RAW DATA
** BEGIN **

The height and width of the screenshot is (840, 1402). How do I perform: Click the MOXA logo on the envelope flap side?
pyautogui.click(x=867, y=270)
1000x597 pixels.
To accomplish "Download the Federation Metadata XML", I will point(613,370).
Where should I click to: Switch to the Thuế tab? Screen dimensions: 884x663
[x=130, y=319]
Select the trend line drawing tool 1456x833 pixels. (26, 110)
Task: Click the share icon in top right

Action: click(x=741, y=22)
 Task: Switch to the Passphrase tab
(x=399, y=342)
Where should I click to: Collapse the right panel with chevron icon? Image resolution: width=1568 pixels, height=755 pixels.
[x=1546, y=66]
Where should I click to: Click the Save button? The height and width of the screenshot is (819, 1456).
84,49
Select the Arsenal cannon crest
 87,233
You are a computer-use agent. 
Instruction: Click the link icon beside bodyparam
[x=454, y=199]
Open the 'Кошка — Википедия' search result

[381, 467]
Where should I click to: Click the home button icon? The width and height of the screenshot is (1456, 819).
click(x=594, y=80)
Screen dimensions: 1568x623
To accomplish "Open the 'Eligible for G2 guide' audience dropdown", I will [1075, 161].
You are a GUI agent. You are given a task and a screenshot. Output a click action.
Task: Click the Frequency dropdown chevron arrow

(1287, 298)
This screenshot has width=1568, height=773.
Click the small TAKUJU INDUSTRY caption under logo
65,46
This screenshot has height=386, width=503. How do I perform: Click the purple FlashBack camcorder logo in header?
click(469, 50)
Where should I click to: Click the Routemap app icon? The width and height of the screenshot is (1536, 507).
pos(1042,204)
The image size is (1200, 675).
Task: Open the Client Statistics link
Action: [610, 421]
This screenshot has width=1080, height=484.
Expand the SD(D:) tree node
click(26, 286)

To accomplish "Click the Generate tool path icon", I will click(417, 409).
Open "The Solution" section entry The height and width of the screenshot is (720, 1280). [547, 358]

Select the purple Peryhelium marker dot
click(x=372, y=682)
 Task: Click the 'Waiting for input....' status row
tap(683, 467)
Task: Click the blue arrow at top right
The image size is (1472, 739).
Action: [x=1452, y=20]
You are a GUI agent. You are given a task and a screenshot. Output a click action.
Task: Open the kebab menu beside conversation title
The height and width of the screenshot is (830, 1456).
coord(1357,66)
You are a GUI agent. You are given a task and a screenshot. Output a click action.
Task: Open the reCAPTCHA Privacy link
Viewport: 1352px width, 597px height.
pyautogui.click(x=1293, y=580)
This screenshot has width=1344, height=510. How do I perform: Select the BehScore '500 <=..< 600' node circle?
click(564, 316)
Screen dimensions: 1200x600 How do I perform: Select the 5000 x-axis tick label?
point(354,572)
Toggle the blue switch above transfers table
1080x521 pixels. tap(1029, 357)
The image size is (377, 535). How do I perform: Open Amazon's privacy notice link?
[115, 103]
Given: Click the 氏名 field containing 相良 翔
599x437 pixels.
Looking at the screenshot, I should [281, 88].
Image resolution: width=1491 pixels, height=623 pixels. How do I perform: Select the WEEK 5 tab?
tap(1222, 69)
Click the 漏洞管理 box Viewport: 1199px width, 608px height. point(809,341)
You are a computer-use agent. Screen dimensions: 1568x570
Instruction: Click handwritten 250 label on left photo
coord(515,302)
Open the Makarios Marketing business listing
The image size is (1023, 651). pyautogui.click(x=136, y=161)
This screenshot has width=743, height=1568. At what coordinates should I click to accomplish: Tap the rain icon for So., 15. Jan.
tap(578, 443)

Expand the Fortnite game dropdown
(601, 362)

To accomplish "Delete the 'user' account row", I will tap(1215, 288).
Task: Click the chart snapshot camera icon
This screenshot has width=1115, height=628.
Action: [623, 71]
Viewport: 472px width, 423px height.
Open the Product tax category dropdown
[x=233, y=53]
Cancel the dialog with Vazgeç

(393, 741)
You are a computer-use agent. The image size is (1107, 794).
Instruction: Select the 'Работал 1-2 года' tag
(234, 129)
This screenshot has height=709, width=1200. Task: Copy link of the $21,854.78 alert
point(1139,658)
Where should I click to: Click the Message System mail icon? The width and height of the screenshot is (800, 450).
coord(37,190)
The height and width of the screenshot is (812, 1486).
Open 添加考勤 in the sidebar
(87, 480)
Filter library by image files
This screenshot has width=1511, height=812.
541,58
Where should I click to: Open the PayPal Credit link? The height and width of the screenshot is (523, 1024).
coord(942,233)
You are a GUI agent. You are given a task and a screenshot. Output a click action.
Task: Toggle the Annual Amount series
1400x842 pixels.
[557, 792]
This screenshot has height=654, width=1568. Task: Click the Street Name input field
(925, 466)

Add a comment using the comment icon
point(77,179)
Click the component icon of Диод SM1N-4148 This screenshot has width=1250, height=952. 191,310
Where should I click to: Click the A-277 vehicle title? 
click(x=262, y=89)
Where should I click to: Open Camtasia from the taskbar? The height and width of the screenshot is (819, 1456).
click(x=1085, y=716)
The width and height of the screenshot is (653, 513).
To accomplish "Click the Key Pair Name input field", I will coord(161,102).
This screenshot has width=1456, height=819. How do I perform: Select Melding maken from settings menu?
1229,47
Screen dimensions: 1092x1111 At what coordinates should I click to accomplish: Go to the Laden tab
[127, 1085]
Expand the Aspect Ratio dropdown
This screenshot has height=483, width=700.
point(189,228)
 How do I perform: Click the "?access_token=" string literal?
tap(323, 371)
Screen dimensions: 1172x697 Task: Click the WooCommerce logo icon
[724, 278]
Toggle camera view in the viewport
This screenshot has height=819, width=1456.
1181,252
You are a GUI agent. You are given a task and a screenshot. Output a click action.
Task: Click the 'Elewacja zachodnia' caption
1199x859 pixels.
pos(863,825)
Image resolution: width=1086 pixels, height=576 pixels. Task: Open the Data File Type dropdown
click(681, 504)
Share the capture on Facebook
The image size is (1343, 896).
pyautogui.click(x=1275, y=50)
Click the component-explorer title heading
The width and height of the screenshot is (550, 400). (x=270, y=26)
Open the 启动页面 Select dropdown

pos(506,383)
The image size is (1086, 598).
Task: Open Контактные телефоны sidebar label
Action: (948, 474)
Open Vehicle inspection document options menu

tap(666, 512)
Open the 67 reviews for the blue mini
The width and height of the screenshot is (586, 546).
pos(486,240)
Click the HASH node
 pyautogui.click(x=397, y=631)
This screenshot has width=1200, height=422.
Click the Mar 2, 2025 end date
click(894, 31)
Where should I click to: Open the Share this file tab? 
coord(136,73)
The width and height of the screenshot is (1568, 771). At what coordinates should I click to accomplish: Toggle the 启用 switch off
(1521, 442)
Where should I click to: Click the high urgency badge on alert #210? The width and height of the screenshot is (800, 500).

** END **

WHAT YOU NEED TO DO
Please copy out all of the entries above again, line for line, without changing anything.

WORKED ANSWER
The height and width of the screenshot is (840, 1402). How do I perform: Click the MOXA logo on the envelope flap side?
pyautogui.click(x=867, y=270)
1000x597 pixels.
To accomplish "Download the Federation Metadata XML", I will point(613,370).
Where should I click to: Switch to the Thuế tab? Screen dimensions: 884x663
[x=130, y=319]
Select the trend line drawing tool 1456x833 pixels. (26, 110)
Task: Click the share icon in top right

Action: click(x=741, y=22)
 Task: Switch to the Passphrase tab
(x=399, y=342)
Where should I click to: Collapse the right panel with chevron icon? Image resolution: width=1568 pixels, height=755 pixels.
[x=1546, y=66]
Where should I click to: Click the Save button? The height and width of the screenshot is (819, 1456).
84,49
Select the Arsenal cannon crest
 87,233
You are a computer-use agent. 
Instruction: Click the link icon beside bodyparam
[x=454, y=199]
Open the 'Кошка — Википедия' search result

[381, 467]
Where should I click to: Click the home button icon? The width and height of the screenshot is (1456, 819).
click(x=594, y=80)
Screen dimensions: 1568x623
To accomplish "Open the 'Eligible for G2 guide' audience dropdown", I will [1075, 161].
You are a GUI agent. You are given a task and a screenshot. Output a click action.
Task: Click the Frequency dropdown chevron arrow

(1287, 298)
This screenshot has width=1568, height=773.
Click the small TAKUJU INDUSTRY caption under logo
65,46
This screenshot has height=386, width=503. How do I perform: Click the purple FlashBack camcorder logo in header?
click(469, 50)
Where should I click to: Click the Routemap app icon? The width and height of the screenshot is (1536, 507).
pos(1042,204)
The image size is (1200, 675).
Task: Open the Client Statistics link
Action: [610, 421]
This screenshot has width=1080, height=484.
Expand the SD(D:) tree node
click(26, 286)

To accomplish "Click the Generate tool path icon", I will click(417, 409).
Open "The Solution" section entry The height and width of the screenshot is (720, 1280). [547, 358]

Select the purple Peryhelium marker dot
click(x=372, y=682)
 Task: Click the 'Waiting for input....' status row
tap(683, 467)
Task: Click the blue arrow at top right
The image size is (1472, 739).
Action: [x=1452, y=20]
You are a GUI agent. You are given a task and a screenshot. Output a click action.
Task: Open the kebab menu beside conversation title
The height and width of the screenshot is (830, 1456).
coord(1357,66)
You are a GUI agent. You are given a task and a screenshot. Output a click action.
Task: Open the reCAPTCHA Privacy link
Viewport: 1352px width, 597px height.
pyautogui.click(x=1293, y=580)
This screenshot has width=1344, height=510. How do I perform: Select the BehScore '500 <=..< 600' node circle?
click(564, 316)
Screen dimensions: 1200x600 How do I perform: Select the 5000 x-axis tick label?
point(354,572)
Toggle the blue switch above transfers table
1080x521 pixels. tap(1029, 357)
The image size is (377, 535). How do I perform: Open Amazon's privacy notice link?
[115, 103]
Given: Click the 氏名 field containing 相良 翔
599x437 pixels.
Looking at the screenshot, I should [281, 88].
Image resolution: width=1491 pixels, height=623 pixels. How do I perform: Select the WEEK 5 tab?
tap(1222, 69)
Click the 漏洞管理 box Viewport: 1199px width, 608px height. point(809,341)
You are a computer-use agent. Screen dimensions: 1568x570
Instruction: Click handwritten 250 label on left photo
coord(515,302)
Open the Makarios Marketing business listing
The image size is (1023, 651). pyautogui.click(x=136, y=161)
This screenshot has width=743, height=1568. At what coordinates should I click to accomplish: Tap the rain icon for So., 15. Jan.
tap(578, 443)

Expand the Fortnite game dropdown
(601, 362)

To accomplish "Delete the 'user' account row", I will tap(1215, 288).
Task: Click the chart snapshot camera icon
This screenshot has width=1115, height=628.
Action: [623, 71]
Viewport: 472px width, 423px height.
Open the Product tax category dropdown
[x=233, y=53]
Cancel the dialog with Vazgeç

(393, 741)
You are a computer-use agent. The image size is (1107, 794).
Instruction: Select the 'Работал 1-2 года' tag
(234, 129)
This screenshot has height=709, width=1200. Task: Copy link of the $21,854.78 alert
point(1139,658)
Where should I click to: Click the Message System mail icon? The width and height of the screenshot is (800, 450).
coord(37,190)
The height and width of the screenshot is (812, 1486).
Open 添加考勤 in the sidebar
(87, 480)
Filter library by image files
This screenshot has width=1511, height=812.
541,58
Where should I click to: Open the PayPal Credit link? The height and width of the screenshot is (523, 1024).
coord(942,233)
You are a GUI agent. You are given a task and a screenshot. Output a click action.
Task: Toggle the Annual Amount series
1400x842 pixels.
[557, 792]
This screenshot has height=654, width=1568. Task: Click the Street Name input field
(925, 466)

Add a comment using the comment icon
point(77,179)
Click the component icon of Диод SM1N-4148 This screenshot has width=1250, height=952. 191,310
Where should I click to: Click the A-277 vehicle title? 
click(x=262, y=89)
Where should I click to: Open Camtasia from the taskbar? The height and width of the screenshot is (819, 1456).
click(x=1085, y=716)
The width and height of the screenshot is (653, 513).
To accomplish "Click the Key Pair Name input field", I will coord(161,102).
This screenshot has width=1456, height=819. How do I perform: Select Melding maken from settings menu?
1229,47
Screen dimensions: 1092x1111 At what coordinates should I click to accomplish: Go to the Laden tab
[127, 1085]
Expand the Aspect Ratio dropdown
This screenshot has height=483, width=700.
point(189,228)
 How do I perform: Click the "?access_token=" string literal?
tap(323, 371)
Screen dimensions: 1172x697 Task: Click the WooCommerce logo icon
[724, 278]
Toggle camera view in the viewport
This screenshot has height=819, width=1456.
1181,252
You are a GUI agent. You are given a task and a screenshot. Output a click action.
Task: Click the 'Elewacja zachodnia' caption
1199x859 pixels.
pos(863,825)
Image resolution: width=1086 pixels, height=576 pixels. Task: Open the Data File Type dropdown
click(681, 504)
Share the capture on Facebook
The image size is (1343, 896).
pyautogui.click(x=1275, y=50)
Click the component-explorer title heading
The width and height of the screenshot is (550, 400). (x=270, y=26)
Open the 启动页面 Select dropdown

pos(506,383)
The image size is (1086, 598).
Task: Open Контактные телефоны sidebar label
Action: (948, 474)
Open Vehicle inspection document options menu

tap(666, 512)
Open the 67 reviews for the blue mini
The width and height of the screenshot is (586, 546).
pos(486,240)
Click the HASH node
 pyautogui.click(x=397, y=631)
This screenshot has width=1200, height=422.
Click the Mar 2, 2025 end date
click(894, 31)
Where should I click to: Open the Share this file tab? 
coord(136,73)
The width and height of the screenshot is (1568, 771). At what coordinates should I click to accomplish: Toggle the 启用 switch off
(1521, 442)
Where should I click to: Click the high urgency badge on alert #210? The width and height of the screenshot is (800, 500).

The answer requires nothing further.